Citation : 2025 Latest Caselaw 2867 ALL
Judgement Date : 2 January, 2025
HIGH COURT OF JUDICATURE AT ALLAHABAD, LUCKNOW BENCH ?Neutral Citation No. - 2025:AHC-LKO:114 Court No. - 6 Case :- WRIT - A No. - 3130 of 2005 Petitioner :- Rajnish Naresh Respondent :- Union Of India Thru Secy.
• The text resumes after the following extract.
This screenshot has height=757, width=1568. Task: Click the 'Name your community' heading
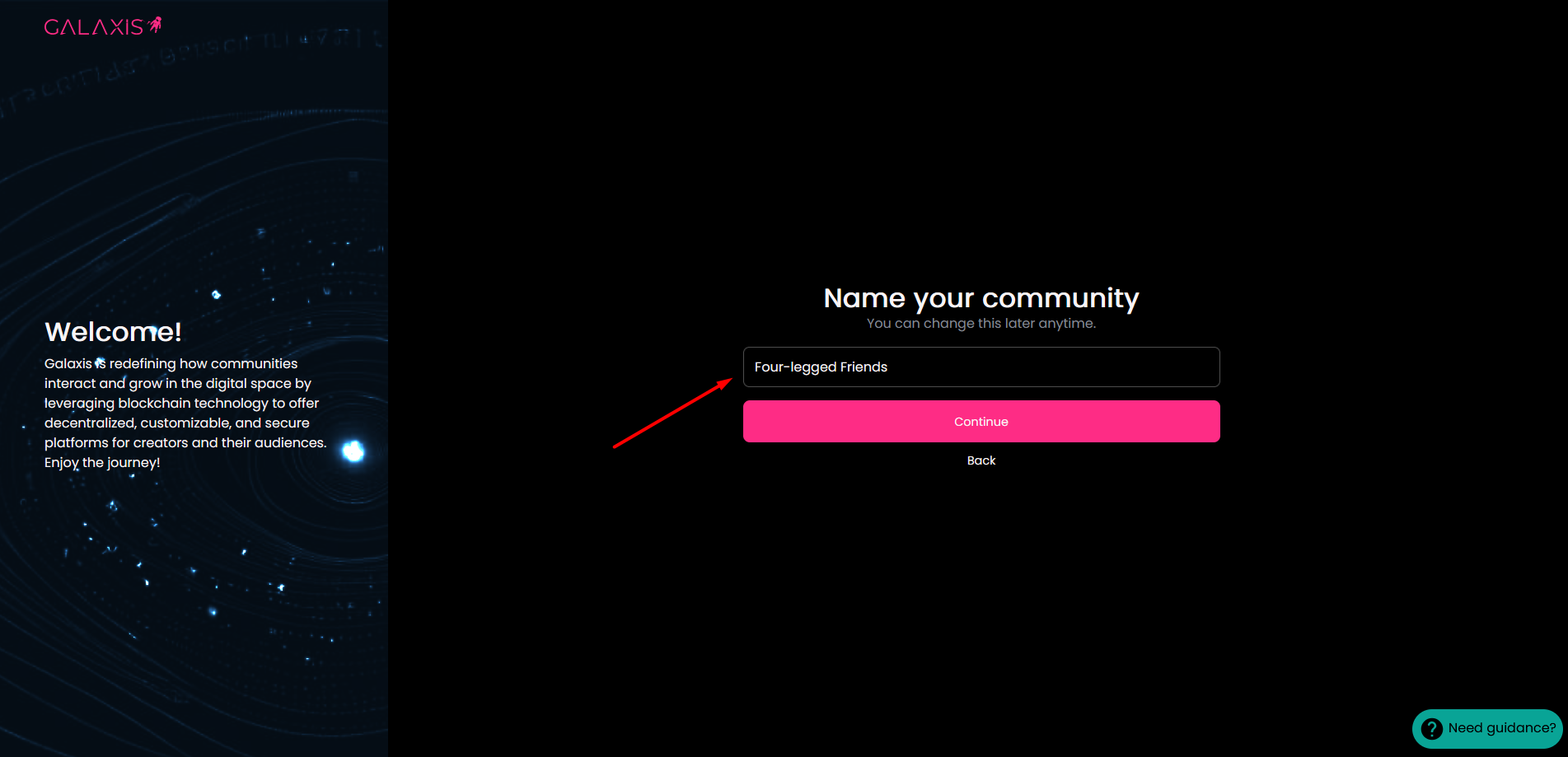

Min.Of Home Affairs And 3 Others Counsel for Petitioner :- S.N.Bhardwaj,C.P.S.Bhadauria Counsel for Respondent :- Dipak Seth,Siddharth Dhaon,Sudhanshu Chauhan Hon'ble Alok Mathur,J.
1. Heard Sri S.N. Bhardwaj, learned counsel for the petitioner as well as Sri Sudhanshu Chauhan, learned counsel for the respondents.
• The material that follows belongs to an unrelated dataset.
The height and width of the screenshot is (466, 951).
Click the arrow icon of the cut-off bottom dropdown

2. By means of present writ petition the petitioner has challenged order dated 08.10.2000, passed by the Commandant, 62nd Battallion, Central Reserve Police Force, Rampur whereby service of petitioner has been terminated in exercise of power under Sub Rule 5 of Central Civil Services (Temporary Service) Rules, 1965.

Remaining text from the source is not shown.